SUPPLIED PASSAGE »
------

‘We need you’: GOP hunts for new voters in Trump territory
SLIPPERY ROCK, PA. » President Donald Trump’s campaign has a bold theory for how he will win reelection: It can tap a universe of millions of supporters who did not vote for him in 2016 but will do so this time.
Supposedly, these voters are overlooked by polls that show Trump consistently trailing Democrat Joe Biden. They are mostly the white working class from factory towns, farms and mining communities that Trump has elevated to near-mythic status as the “forgotten Americans.”
They are disaffected and disconnected from conventional politics. Yet they flock to the president’s rallies, plaster their yards with signs and have been filling up voter registration rolls, the campaign insists.
This strategy will be tested in Pennsylvania, a critical state that Trump carried by only 44,292 votes out of 6.1 million cast in 2016. To hold on to Pennsylvania’s 20 electoral votes, the president needs to prove that a hidden groundswell of supporters exists — and will vote.
“Trump has to drive turnout,” said Terry Madonna, a professor at Franklin & Marshall College in Lancaster who has conducted polls in the state for almost three decades. “I don’t see any evidence that he’s expanded his base.”
The strategy is more difficult to execute given the stunning disruption wrought by the coronavirus pandemic, both in terms of a public health crisis and nationwide economic dislocation.
So his fate lay in large part in places like Butler County, an overwhelmingly white, conservative county north of Pittsburgh. There are nearly two Republicans for each registered Democrat. Most adults did not graduate from college. The economy rests on manufacturing and fracking, as well as from suburbs creeping in from the city
epublican turnout in Butler County was an impressive 80% in 2016. But local Republicans say the goal is to push that number as high as 90% this year. And they’ve spent several months registering new Republicans, adding 9,043 of them this year alone, for a 12.8% increase. Trump’s campaign is trying to replicate those kinds of numbers in other rural and exurban counties in the state.

------

WORK TASK 1 »
Answer these about the GOP voter article:
(a) By how many votes did Trump carry Pennsylvania in 2016?
(b) For how long has Terry Madonna conducted polls in the state?
(c) How many new Republicans has Butler County added this year?
WORK TASK 2 » Could you return the part of the GOP voter article starting with "The strategy is" and going on through "in the state.", copied word for word?
The material that follows has no connection to the article about the GOP search for new voters.

------

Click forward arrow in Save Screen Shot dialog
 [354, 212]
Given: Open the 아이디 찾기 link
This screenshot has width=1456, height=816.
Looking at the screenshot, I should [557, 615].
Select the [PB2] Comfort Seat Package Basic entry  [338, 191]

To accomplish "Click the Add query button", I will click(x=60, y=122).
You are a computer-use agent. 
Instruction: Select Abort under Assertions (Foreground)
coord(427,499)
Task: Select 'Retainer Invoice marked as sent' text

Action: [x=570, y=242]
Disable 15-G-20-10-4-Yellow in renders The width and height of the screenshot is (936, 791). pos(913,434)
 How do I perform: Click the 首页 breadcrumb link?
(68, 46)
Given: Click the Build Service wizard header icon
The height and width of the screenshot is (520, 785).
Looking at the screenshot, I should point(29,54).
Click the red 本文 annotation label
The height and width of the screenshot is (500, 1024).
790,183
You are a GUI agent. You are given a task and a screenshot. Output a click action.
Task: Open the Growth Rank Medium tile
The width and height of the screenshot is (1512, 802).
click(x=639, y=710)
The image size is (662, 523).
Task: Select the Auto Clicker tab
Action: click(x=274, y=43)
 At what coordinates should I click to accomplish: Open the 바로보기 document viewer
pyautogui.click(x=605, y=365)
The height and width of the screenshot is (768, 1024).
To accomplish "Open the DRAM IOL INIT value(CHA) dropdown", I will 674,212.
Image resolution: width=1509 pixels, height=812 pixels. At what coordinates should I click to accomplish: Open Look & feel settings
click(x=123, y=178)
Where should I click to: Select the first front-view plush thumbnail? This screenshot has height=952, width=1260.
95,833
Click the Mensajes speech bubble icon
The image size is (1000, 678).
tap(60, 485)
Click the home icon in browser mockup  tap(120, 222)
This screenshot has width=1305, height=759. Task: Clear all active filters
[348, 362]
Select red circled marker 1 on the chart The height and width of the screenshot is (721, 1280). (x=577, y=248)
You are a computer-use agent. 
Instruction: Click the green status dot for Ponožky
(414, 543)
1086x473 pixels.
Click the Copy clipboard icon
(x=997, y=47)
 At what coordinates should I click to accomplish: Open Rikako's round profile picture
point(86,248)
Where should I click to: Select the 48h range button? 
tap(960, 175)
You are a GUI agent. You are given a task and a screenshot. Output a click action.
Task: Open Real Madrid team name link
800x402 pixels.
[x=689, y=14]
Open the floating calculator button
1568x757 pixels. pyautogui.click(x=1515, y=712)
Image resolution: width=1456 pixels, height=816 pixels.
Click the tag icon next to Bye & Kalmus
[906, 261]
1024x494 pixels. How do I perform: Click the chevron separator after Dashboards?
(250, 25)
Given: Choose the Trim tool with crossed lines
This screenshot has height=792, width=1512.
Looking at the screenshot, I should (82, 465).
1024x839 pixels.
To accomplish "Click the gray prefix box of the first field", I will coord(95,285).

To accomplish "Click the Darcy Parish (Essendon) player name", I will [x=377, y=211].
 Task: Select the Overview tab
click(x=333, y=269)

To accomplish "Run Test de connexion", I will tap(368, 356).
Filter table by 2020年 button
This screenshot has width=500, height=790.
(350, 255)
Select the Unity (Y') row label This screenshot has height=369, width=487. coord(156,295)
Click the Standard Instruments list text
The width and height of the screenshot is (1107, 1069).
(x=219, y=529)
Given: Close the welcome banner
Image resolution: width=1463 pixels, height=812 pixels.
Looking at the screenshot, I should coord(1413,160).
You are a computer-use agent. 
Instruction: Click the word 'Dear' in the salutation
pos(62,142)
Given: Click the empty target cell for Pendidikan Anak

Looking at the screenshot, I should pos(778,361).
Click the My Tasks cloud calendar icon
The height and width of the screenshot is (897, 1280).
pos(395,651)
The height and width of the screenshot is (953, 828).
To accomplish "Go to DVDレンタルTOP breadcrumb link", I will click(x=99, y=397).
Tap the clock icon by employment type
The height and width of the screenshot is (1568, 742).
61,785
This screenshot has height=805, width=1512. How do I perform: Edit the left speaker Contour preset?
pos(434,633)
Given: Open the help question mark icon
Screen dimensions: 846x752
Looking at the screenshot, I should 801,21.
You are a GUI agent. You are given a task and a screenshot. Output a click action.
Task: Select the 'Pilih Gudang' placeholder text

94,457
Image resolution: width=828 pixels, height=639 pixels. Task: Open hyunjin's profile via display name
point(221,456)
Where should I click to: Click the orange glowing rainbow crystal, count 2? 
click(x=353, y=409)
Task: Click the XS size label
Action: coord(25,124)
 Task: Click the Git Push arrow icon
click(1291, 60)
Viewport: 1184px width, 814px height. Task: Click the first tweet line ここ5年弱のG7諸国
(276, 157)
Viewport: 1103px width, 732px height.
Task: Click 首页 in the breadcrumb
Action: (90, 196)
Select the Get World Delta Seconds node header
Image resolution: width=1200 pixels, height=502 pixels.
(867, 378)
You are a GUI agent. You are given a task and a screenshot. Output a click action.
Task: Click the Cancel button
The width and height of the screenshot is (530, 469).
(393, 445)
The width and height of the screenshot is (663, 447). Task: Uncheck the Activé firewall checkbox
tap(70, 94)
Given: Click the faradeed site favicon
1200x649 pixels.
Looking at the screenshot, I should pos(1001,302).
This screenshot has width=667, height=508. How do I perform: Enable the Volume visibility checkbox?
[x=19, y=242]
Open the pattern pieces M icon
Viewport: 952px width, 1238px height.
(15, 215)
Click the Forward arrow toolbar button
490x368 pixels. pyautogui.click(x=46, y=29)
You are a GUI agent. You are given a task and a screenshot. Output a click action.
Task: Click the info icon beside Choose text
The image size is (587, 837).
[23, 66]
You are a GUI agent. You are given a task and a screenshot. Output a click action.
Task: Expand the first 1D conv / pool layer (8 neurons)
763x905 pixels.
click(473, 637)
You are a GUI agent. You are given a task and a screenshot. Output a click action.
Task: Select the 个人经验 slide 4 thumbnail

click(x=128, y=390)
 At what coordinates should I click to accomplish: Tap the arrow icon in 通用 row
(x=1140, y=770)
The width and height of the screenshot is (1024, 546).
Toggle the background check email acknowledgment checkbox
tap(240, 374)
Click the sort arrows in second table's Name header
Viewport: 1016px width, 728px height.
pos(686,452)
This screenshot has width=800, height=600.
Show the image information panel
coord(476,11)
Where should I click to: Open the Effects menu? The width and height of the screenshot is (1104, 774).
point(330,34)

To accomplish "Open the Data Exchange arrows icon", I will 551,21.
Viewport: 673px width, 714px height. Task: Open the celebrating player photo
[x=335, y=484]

------

ANSWER SPACE 1 »
(a) 44,292 votes
(b) Almost three decades
(c) 9,043

ANSWER SPACE 2 »
The strategy is more difficult to execute given the stunning disruption wrought by the coronavirus pandemic, both in terms of a public health crisis and nationwide economic dislocation.
So his fate lay in large part in places like Butler County, an overwhelmingly white, conservative county north of Pittsburgh. There are nearly two Republicans for each registered Democrat. Most adults did not graduate from college. The economy rests on manufacturing and fracking, as well as from suburbs creeping in from the city
epublican turnout in Butler County was an impressive 80% in 2016. But local Republicans say the goal is to push that number as high as 90% this year. And they’ve spent several months registering new Republicans, adding 9,043 of them this year alone, for a 12.8% increase. Trump’s campaign is trying to replicate those kinds of numbers in other rural and exurban counties in the state.